Figure 5.

Pirfenidone Treatment Improves Mitochondrial Membrane Potential and Decreases Superoxide Production in Aged Macrophages during S. pneumoniae Infection. Young macrophages were cultured with media alone for 24 hours prior to culture with S. pneumoniae (MOI = 25).

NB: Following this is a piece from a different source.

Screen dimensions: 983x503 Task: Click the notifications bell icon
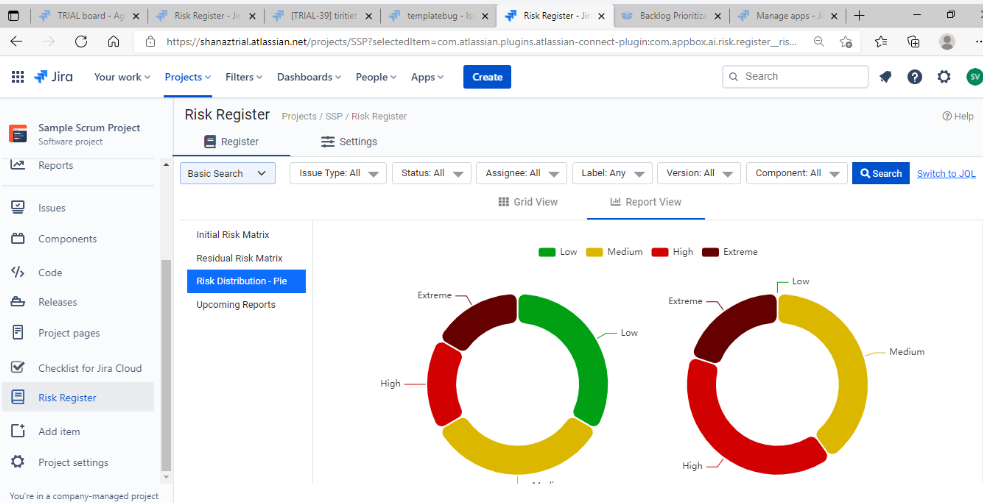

Aged macrophages were cultured with media alone or media containing pirfenidone (500 μg/ml) for 24 hours prior to culture with S. pneumoniae (MOI = 25). (A,B) ΔΨm was examined in young, aged, and pirfenidone treated aged macrophages by assessing changes in MitoCapture red and green fluorescence in response to 2 hours of S. pneumoniae infection. (C) % of MitoCapture red positive cells and (D) mean fluorescence intensity (MFI) was assessed for each sample (t-test: ^*P < 0.05, ^**P < 0.01, ^***P < 0.001, and ^****P < 0.0001 and one-way ANOVA ^****P < 0.0001). (E) Superoxide formation in young, aged, and pirfenidone treated aged macrophages at 2 hours post S. pneumoniae infection was measured using MitoSOX (solid line: media control, dashed line: S. pneumoniae infected). (F) Mean fluorescence intensity (MFI) was assessed for each sample (t-test: ^***P < 0.001 and ^****P < 0.0001 and one-way ANOVA ^****P < 0.0001). (G) mRNA was isolated from untreated and pirfenidone treated aged macrophages at select time points of S. pneumoniae infection. Gene expression was analyzed by real time PCR using RT² Profiler Assays (Mouse Oxidative Stress PAMM-065ZA). Specific mRNA expression of glutathione peroxidase (GPX) 1–7, glutathione synthetase (GSS), glutathione reductase (GSR), and peroxiredoxin (PRDX) 1–6 are illustrated (t-test: ^*P < 0.05, ^**P < 0.01, ^***P < 0.001, and ^****P < 0.0001 and one-way ANOVA ^****P < 0.0001). Similar results were obtained from at least three independent experiments. Data are expressed as the mean ± SD.